**Input for this task:**

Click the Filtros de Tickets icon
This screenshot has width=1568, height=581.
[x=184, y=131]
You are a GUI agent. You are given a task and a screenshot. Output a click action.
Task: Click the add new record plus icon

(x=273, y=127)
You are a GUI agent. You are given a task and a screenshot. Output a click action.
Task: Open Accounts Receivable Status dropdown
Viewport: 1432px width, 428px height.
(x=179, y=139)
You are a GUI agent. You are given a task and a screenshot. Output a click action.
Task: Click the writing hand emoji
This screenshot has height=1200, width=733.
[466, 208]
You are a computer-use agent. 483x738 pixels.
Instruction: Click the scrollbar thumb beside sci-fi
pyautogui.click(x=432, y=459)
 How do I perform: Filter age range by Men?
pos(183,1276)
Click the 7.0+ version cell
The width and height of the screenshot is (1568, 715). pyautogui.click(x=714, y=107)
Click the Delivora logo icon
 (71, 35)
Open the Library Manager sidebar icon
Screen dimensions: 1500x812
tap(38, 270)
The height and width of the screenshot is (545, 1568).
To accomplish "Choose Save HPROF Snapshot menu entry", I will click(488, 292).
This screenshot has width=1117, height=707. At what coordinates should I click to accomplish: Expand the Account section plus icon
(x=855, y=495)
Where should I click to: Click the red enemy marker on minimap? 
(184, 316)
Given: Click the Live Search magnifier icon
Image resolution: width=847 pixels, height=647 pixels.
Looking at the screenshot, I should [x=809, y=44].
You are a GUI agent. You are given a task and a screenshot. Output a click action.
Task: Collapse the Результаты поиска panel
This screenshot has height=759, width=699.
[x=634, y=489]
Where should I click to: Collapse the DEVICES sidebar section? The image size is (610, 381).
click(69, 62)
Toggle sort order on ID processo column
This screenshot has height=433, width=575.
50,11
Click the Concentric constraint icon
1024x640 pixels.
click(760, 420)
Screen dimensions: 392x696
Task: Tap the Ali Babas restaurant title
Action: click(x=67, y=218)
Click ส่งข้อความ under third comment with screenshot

**Exercise description:** In the listing above, take the line containing "Image resolution: width=847" as the start and write out every line through the last one exactly, with nothing added.

**Expected answer:**
Image resolution: width=847 pixels, height=647 pixels.
Looking at the screenshot, I should [x=809, y=44].
You are a GUI agent. You are given a task and a screenshot. Output a click action.
Task: Collapse the Результаты поиска panel
This screenshot has height=759, width=699.
[x=634, y=489]
Where should I click to: Collapse the DEVICES sidebar section? The image size is (610, 381).
click(69, 62)
Toggle sort order on ID processo column
This screenshot has height=433, width=575.
50,11
Click the Concentric constraint icon
1024x640 pixels.
click(760, 420)
Screen dimensions: 392x696
Task: Tap the Ali Babas restaurant title
Action: click(x=67, y=218)
Click ส่งข้อความ under third comment with screenshot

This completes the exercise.